- Brief:
Each line of the listing below must be returned exactly.

- Provided data:
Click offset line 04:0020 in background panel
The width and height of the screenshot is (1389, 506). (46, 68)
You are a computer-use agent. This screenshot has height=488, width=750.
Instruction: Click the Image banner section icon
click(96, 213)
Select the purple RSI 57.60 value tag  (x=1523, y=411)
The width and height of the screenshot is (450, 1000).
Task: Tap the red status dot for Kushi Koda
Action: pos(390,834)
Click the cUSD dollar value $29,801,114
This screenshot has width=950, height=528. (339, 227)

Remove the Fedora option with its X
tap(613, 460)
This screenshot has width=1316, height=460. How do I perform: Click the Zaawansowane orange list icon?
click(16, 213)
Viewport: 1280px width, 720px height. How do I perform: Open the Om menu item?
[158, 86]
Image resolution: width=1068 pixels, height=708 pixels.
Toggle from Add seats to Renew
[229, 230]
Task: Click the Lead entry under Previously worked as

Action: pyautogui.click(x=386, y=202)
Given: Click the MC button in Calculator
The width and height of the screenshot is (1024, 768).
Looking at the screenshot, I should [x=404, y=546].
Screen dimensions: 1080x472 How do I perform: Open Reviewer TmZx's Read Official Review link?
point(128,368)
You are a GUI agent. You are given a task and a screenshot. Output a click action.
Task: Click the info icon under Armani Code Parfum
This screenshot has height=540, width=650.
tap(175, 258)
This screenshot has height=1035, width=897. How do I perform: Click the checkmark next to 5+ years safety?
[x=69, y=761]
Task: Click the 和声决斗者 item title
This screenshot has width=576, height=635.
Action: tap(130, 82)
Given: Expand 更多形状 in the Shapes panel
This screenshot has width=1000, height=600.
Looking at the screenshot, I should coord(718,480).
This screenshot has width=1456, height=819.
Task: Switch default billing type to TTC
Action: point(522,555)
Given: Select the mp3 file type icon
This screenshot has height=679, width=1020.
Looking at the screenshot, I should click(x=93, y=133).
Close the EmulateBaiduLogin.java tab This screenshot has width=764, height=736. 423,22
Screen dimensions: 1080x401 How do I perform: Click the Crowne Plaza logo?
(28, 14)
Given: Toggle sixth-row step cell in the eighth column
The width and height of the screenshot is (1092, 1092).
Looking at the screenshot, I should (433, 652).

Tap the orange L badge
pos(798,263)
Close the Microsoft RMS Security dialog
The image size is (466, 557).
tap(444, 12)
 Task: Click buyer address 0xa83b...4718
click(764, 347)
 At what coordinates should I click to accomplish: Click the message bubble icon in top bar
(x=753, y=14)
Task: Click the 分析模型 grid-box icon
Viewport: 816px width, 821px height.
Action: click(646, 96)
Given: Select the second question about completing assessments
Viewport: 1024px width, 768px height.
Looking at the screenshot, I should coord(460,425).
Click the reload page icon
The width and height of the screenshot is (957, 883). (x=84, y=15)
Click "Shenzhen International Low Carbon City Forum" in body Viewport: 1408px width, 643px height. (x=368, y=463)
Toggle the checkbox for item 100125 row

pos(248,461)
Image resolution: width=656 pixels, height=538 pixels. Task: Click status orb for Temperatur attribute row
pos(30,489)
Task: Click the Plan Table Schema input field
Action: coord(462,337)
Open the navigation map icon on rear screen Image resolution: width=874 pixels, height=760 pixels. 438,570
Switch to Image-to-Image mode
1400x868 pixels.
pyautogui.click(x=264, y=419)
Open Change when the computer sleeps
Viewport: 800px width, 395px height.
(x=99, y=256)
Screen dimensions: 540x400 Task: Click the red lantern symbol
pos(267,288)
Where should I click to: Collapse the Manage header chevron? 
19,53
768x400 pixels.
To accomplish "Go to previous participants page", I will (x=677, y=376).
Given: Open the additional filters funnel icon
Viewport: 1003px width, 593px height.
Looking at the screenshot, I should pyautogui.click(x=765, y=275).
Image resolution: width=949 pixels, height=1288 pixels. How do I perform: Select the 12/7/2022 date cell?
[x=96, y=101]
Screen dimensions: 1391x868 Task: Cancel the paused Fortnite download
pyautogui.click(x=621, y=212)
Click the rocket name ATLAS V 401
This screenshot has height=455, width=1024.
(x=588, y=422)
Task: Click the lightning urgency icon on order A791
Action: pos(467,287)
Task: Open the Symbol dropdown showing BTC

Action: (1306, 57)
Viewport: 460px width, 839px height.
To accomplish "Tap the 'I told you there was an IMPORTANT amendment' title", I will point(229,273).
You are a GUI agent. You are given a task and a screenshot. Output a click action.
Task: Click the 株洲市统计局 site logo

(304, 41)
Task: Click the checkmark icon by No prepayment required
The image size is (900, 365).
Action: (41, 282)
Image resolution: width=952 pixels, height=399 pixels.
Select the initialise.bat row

- Problem solution:
Click offset line 04:0020 in background panel
The width and height of the screenshot is (1389, 506). (46, 68)
You are a computer-use agent. This screenshot has height=488, width=750.
Instruction: Click the Image banner section icon
click(96, 213)
Select the purple RSI 57.60 value tag  (x=1523, y=411)
The width and height of the screenshot is (450, 1000).
Task: Tap the red status dot for Kushi Koda
Action: pos(390,834)
Click the cUSD dollar value $29,801,114
This screenshot has width=950, height=528. (339, 227)

Remove the Fedora option with its X
tap(613, 460)
This screenshot has width=1316, height=460. How do I perform: Click the Zaawansowane orange list icon?
click(16, 213)
Viewport: 1280px width, 720px height. How do I perform: Open the Om menu item?
[158, 86]
Image resolution: width=1068 pixels, height=708 pixels.
Toggle from Add seats to Renew
[229, 230]
Task: Click the Lead entry under Previously worked as

Action: pyautogui.click(x=386, y=202)
Given: Click the MC button in Calculator
The width and height of the screenshot is (1024, 768).
Looking at the screenshot, I should [x=404, y=546].
Screen dimensions: 1080x472 How do I perform: Open Reviewer TmZx's Read Official Review link?
point(128,368)
You are a GUI agent. You are given a task and a screenshot. Output a click action.
Task: Click the info icon under Armani Code Parfum
This screenshot has height=540, width=650.
tap(175, 258)
This screenshot has height=1035, width=897. How do I perform: Click the checkmark next to 5+ years safety?
[x=69, y=761]
Task: Click the 和声决斗者 item title
This screenshot has width=576, height=635.
Action: tap(130, 82)
Given: Expand 更多形状 in the Shapes panel
This screenshot has width=1000, height=600.
Looking at the screenshot, I should coord(718,480).
This screenshot has width=1456, height=819.
Task: Switch default billing type to TTC
Action: point(522,555)
Given: Select the mp3 file type icon
This screenshot has height=679, width=1020.
Looking at the screenshot, I should click(x=93, y=133).
Close the EmulateBaiduLogin.java tab This screenshot has width=764, height=736. 423,22
Screen dimensions: 1080x401 How do I perform: Click the Crowne Plaza logo?
(28, 14)
Given: Toggle sixth-row step cell in the eighth column
The width and height of the screenshot is (1092, 1092).
Looking at the screenshot, I should (433, 652).

Tap the orange L badge
pos(798,263)
Close the Microsoft RMS Security dialog
The image size is (466, 557).
tap(444, 12)
 Task: Click buyer address 0xa83b...4718
click(764, 347)
 At what coordinates should I click to accomplish: Click the message bubble icon in top bar
(x=753, y=14)
Task: Click the 分析模型 grid-box icon
Viewport: 816px width, 821px height.
Action: click(646, 96)
Given: Select the second question about completing assessments
Viewport: 1024px width, 768px height.
Looking at the screenshot, I should coord(460,425).
Click the reload page icon
The width and height of the screenshot is (957, 883). (x=84, y=15)
Click "Shenzhen International Low Carbon City Forum" in body Viewport: 1408px width, 643px height. (x=368, y=463)
Toggle the checkbox for item 100125 row

pos(248,461)
Image resolution: width=656 pixels, height=538 pixels. Task: Click status orb for Temperatur attribute row
pos(30,489)
Task: Click the Plan Table Schema input field
Action: coord(462,337)
Open the navigation map icon on rear screen Image resolution: width=874 pixels, height=760 pixels. 438,570
Switch to Image-to-Image mode
1400x868 pixels.
pyautogui.click(x=264, y=419)
Open Change when the computer sleeps
Viewport: 800px width, 395px height.
(x=99, y=256)
Screen dimensions: 540x400 Task: Click the red lantern symbol
pos(267,288)
Where should I click to: Collapse the Manage header chevron? 
19,53
768x400 pixels.
To accomplish "Go to previous participants page", I will (x=677, y=376).
Given: Open the additional filters funnel icon
Viewport: 1003px width, 593px height.
Looking at the screenshot, I should pyautogui.click(x=765, y=275).
Image resolution: width=949 pixels, height=1288 pixels. How do I perform: Select the 12/7/2022 date cell?
[x=96, y=101]
Screen dimensions: 1391x868 Task: Cancel the paused Fortnite download
pyautogui.click(x=621, y=212)
Click the rocket name ATLAS V 401
This screenshot has height=455, width=1024.
(x=588, y=422)
Task: Click the lightning urgency icon on order A791
Action: pos(467,287)
Task: Open the Symbol dropdown showing BTC

Action: (1306, 57)
Viewport: 460px width, 839px height.
To accomplish "Tap the 'I told you there was an IMPORTANT amendment' title", I will point(229,273).
You are a GUI agent. You are given a task and a screenshot. Output a click action.
Task: Click the 株洲市统计局 site logo

(304, 41)
Task: Click the checkmark icon by No prepayment required
The image size is (900, 365).
Action: (41, 282)
Image resolution: width=952 pixels, height=399 pixels.
Select the initialise.bat row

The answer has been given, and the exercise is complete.